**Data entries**
==========

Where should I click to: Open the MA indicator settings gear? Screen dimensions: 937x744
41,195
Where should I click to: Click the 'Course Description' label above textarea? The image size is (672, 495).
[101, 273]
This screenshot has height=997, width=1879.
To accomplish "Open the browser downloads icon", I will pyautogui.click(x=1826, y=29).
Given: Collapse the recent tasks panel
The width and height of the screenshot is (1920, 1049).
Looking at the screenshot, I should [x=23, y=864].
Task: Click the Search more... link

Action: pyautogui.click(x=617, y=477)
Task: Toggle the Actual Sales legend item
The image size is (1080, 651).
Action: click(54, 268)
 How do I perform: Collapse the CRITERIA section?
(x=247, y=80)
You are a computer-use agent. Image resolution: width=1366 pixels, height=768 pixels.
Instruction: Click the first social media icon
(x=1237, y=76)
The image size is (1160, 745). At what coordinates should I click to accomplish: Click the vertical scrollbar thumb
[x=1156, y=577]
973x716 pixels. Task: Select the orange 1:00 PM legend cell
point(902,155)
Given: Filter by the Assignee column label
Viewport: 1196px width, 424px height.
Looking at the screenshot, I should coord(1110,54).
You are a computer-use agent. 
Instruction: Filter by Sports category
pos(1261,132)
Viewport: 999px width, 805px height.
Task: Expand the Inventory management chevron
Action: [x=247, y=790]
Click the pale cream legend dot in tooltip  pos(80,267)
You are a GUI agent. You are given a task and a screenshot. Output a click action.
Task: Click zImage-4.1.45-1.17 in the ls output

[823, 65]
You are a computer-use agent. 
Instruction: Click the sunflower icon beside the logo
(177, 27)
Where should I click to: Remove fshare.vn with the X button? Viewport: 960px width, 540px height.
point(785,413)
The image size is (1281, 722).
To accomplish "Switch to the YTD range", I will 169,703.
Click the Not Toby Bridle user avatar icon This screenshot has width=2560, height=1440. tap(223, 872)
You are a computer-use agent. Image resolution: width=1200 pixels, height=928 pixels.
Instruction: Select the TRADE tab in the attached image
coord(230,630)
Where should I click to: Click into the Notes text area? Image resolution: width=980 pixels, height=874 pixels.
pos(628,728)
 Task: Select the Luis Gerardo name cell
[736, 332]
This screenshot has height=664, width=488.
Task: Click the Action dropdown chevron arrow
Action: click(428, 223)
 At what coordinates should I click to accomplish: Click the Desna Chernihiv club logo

==========

**THE PROBLEM**
Show a copy of each line from the records above in which the string "will" occurs.

**EXERCISE SOLUTION**
To accomplish "Open the browser downloads icon", I will pyautogui.click(x=1826, y=29).
To accomplish "Switch to the YTD range", I will 169,703.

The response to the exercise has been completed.